▶ _Action item_
Each line below that includes the word "will" is to be reported.

[Dataset entries]
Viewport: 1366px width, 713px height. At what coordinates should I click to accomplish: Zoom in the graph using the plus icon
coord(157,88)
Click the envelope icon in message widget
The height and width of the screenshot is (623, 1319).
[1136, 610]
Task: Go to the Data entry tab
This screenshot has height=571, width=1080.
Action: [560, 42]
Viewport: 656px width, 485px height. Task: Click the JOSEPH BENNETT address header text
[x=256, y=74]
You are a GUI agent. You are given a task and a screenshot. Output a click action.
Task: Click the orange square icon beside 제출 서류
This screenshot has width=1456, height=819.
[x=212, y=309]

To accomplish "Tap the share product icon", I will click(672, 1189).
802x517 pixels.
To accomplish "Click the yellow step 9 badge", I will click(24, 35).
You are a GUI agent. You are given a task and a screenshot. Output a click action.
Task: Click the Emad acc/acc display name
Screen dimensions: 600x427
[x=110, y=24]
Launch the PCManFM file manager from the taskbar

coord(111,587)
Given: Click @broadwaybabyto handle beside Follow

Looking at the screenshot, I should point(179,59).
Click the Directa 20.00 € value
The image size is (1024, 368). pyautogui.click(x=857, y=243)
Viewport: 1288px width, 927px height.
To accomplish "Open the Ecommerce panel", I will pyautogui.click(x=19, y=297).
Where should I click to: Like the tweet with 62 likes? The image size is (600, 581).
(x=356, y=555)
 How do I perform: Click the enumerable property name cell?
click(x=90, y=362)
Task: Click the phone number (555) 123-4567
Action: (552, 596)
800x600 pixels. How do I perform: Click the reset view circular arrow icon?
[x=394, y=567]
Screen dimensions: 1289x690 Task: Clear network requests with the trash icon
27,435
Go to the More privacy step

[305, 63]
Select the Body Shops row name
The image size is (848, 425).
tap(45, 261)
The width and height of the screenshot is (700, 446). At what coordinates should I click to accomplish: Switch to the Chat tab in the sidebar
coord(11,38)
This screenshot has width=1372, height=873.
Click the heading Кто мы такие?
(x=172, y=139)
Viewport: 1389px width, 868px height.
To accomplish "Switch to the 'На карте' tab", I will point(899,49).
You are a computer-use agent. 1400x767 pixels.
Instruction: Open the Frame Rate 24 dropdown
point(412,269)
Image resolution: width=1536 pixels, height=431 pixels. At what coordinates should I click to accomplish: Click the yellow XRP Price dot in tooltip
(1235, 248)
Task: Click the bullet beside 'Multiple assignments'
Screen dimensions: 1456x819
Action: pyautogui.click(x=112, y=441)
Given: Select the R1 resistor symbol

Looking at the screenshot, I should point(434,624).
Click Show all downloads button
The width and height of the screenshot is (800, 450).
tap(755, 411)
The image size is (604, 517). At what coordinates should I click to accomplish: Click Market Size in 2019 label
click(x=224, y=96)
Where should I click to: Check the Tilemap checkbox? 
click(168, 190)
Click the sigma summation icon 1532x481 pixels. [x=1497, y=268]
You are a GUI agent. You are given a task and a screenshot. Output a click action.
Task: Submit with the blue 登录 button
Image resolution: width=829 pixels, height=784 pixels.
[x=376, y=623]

▶ _Solution to the problem_
To accomplish "Tap the share product icon", I will click(672, 1189).
To accomplish "Click the yellow step 9 badge", I will click(24, 35).
To accomplish "Open the Ecommerce panel", I will pyautogui.click(x=19, y=297).
To accomplish "Switch to the 'На карте' tab", I will point(899,49).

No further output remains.